My days of going out to shows every night may have ended long before coronavirus, but live music is still one of the great loves of my life. I appreciate Zoom as much as the next quarantined-person-who-normally-has-an-active-social-life — twice a week now I am attending Zoom rehearsals with the two music groups I sing in —  and I am impressed that musicians are continuing to create and perform that way. But I can’t get used to a world where virtual presentation becomes the norm, or where I have to deal with laptop screens freezing at a climactic moment in the music, or where I can’t feel the energy and connection coming from the stage, enveloping the audience in sound, making the molecules in the room flutter and meld with the harmonies. I need to be in the same space with the performers. I need to stand beside my friends Elin and Zlati as we sing, to feel the buzz created when voices sing close harmonies. So much of my experience of music comes from the beautiful imperfection inherent in performing art — the lovely surprises and foibles that arise in-the-moment, and the singular bond you feel with both artist and audience when the energy is right there.

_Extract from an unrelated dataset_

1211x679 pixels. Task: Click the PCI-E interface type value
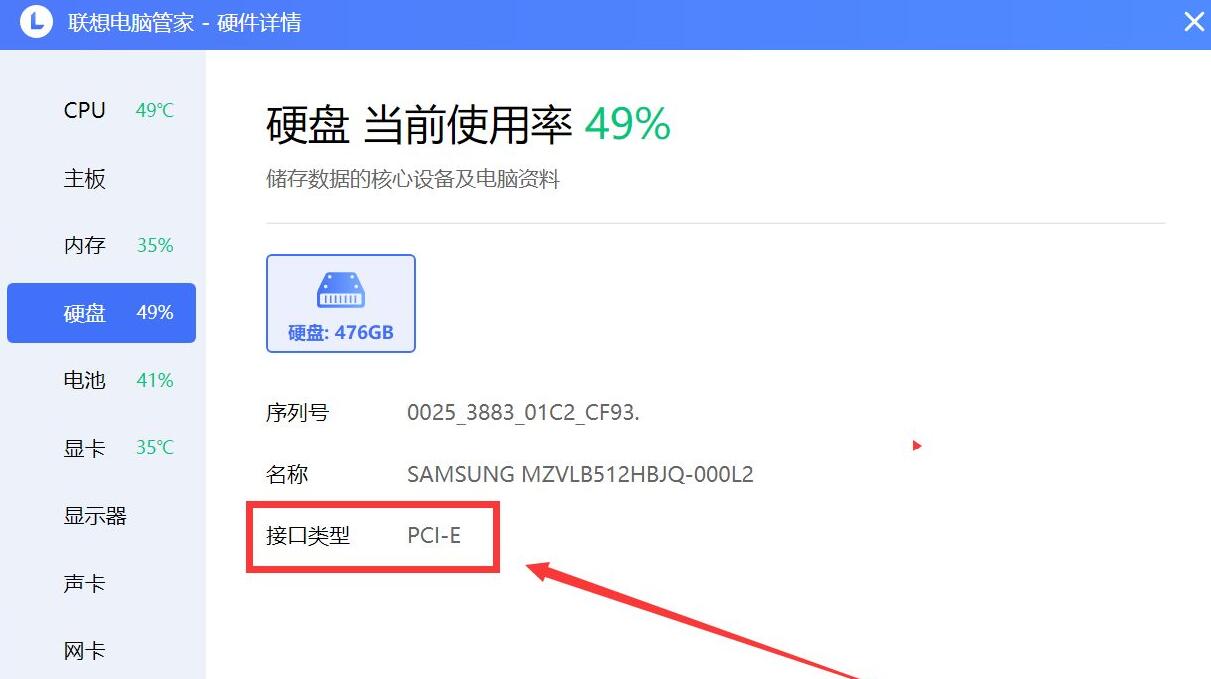coord(434,536)
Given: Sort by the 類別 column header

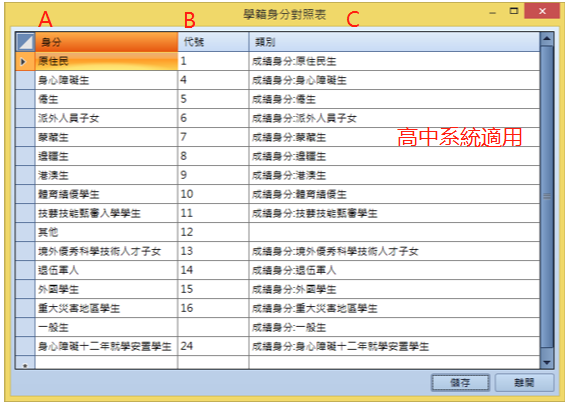Looking at the screenshot, I should pos(394,42).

John Prine had a way of making me feel like I was sitting on the floor at his feet while he played and sang and told stories — even while he was onstage and I was on a picnic blanket several-hundred feet away from him. I wish I had known him in real life, but feeling his music deeply, and knowing I’ll always be able to listen to it, softens the horrible blow of his death.     

When I die let my ashes float down the Green River
Let my soul roll on up to the Rochester dam
I'll be halfway to Heaven with Paradise waitin'
Just five miles away from wherever I am.

Jessie Rothwell is a writer, musician and educator from Washington, D.C. Her essays have appeared in The Rumpus, the Furious Gravity installment of the Grace & Gravity journal series, and on Minnesota Public Radio's Classical blog, and her poetry is forthcoming in Breadcrumbs Magazine. Her music has been performed around the U.S., and when there isn't a pandemic getting in the way, she performs with Orfeia, a traditional Balkan women's vocal ensemble.